A Thought On Used Games

The used games post has been finished for a couple of days now, but I still haven't posted it because it sounded a bit, um, "ranty." So it's going to sit for a few days, and I'll see if I can make it more effective and less emotional.

However, in the meantime, I realized something today that I think is interesting.

I've always been baffled as to why the gaming industry has never confronted Gamestop more directly. Sure, there's heated rhetoric at times, but that's all it is--rhetoric.

If you listen to the words of the gaming industry, Gamestop is an incredible leech. If you listen to their actions, though, Gamestop is a partner. One-use codes are about the strongest action anyone has taken, and that really hasn't hurt them in the least. Based on the actions of the gaming industry, Gamestop is a partner, not an adversary.

Surely, the gaming industry should strong-arm Gamestop. It would be great for the industry if Gamestop shut down tomorrow, right?

No. It wouldn't be great--in fact, it would be catastrophic.

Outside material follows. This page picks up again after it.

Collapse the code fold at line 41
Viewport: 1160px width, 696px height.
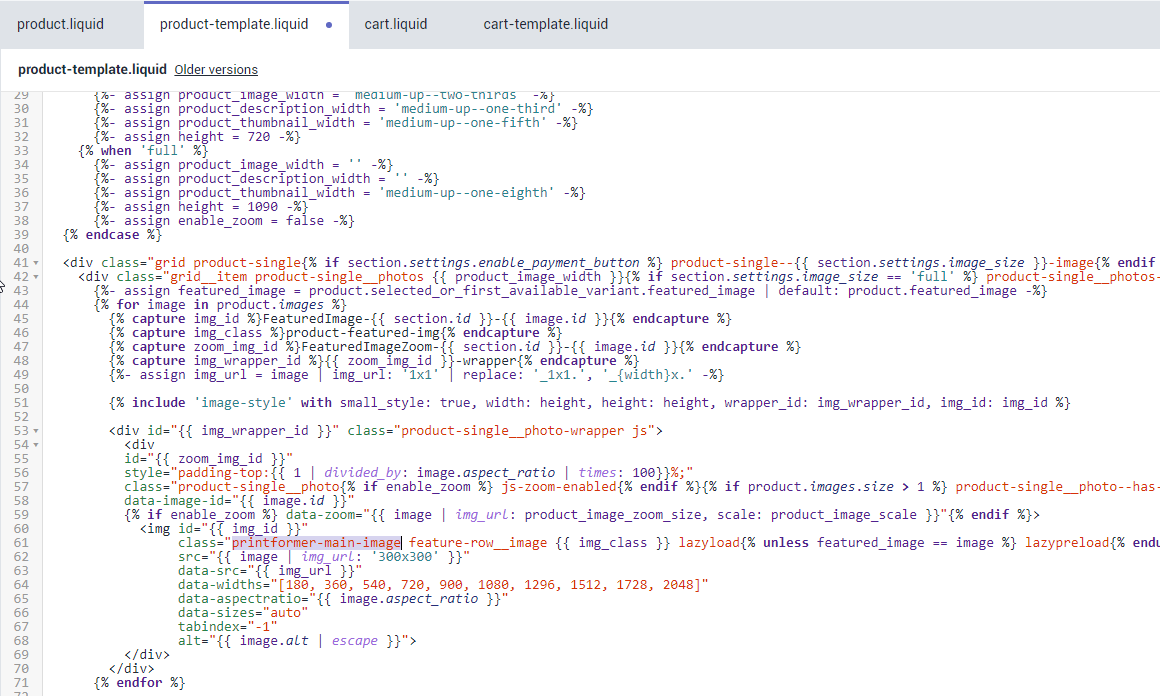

That's why the gaming industry isn't trying to crush Gamestop.

They need Gamestop.

Here's why. When you trade in games at Gamestop, it's for store credit. Yes, theoretically, you could trade those games in for cash, but good luck doing that--Gamestop has effectively built a procedural labyrinth to stop you. The degree of "screwed" is so high when trading games in for cash that only burglars would want to use that option.

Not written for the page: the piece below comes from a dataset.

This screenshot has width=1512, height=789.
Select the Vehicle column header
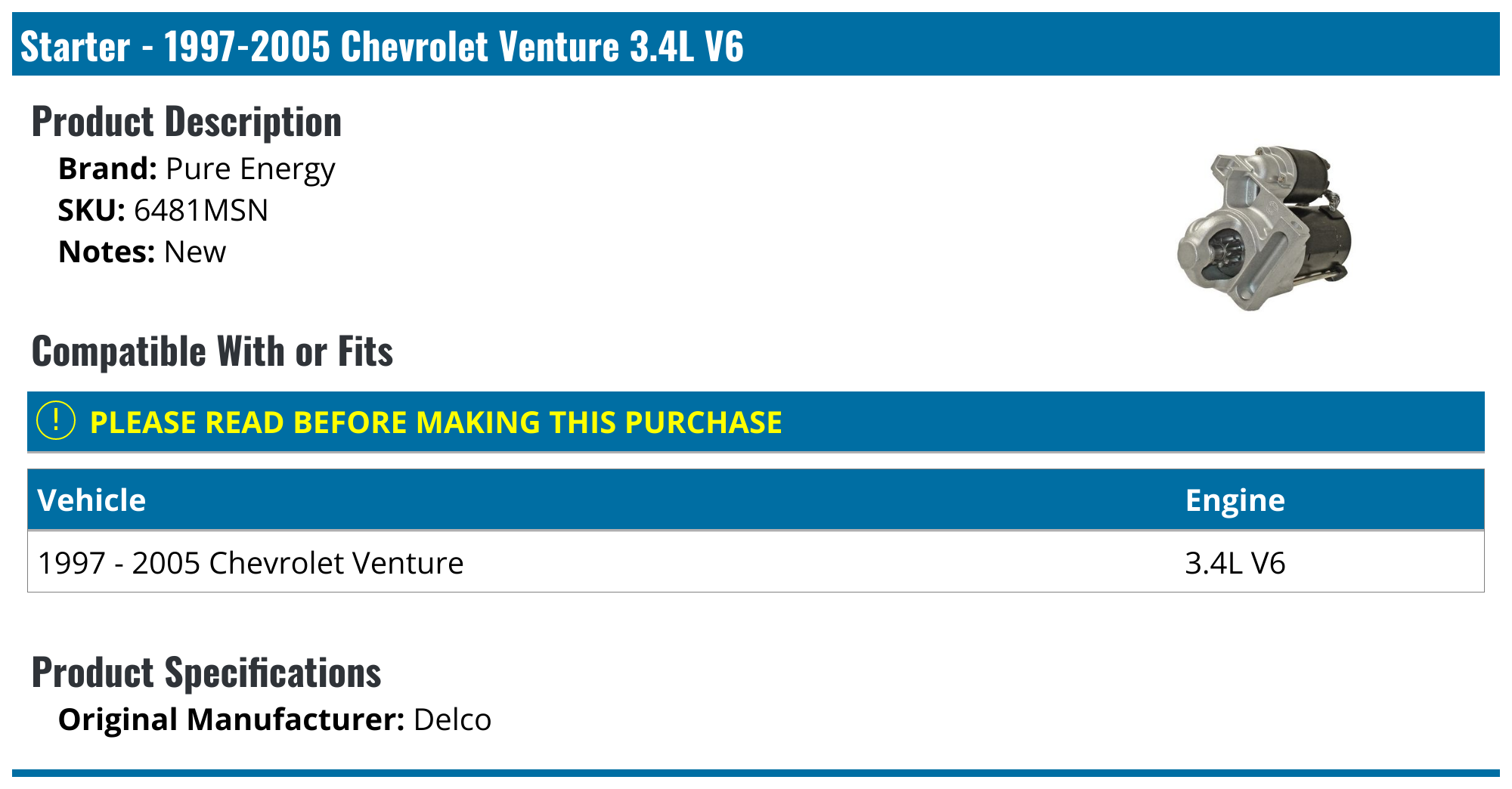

So what can you buy at Gamestop? Well, games. Gaming hardware. Gaming strategy guides. Maybe some of your trade-in credit is spent on used merchandise, but it's still being spent on gaming merchandise.

Best Buy and Target recently entered the used games market, and they're going full throttle. Amazon, too.What do consumers get when they trade in used games at these retailers?

Gift cards. What can they buy with those gift cards? Anything.

In Gamestop's case, I'm willing to bet that over 95% of used game trade-in credit goes back into the gaming ecosystem.What would that number be at Amazon, though, or Target?

There's the problem. With the broad-line retailers, money actually gets removed from the ecosystem when gamers trade in their games. A significant amount of money. It's not recirculation--it's hemorrhaging.That's the real nightmare scenario for the gaming industry. 

That's why gaming companies rattle their swords at Gamestop, but never do anything substantive. Believe it or not, as long as the used game market exists, Gamestop is their best option.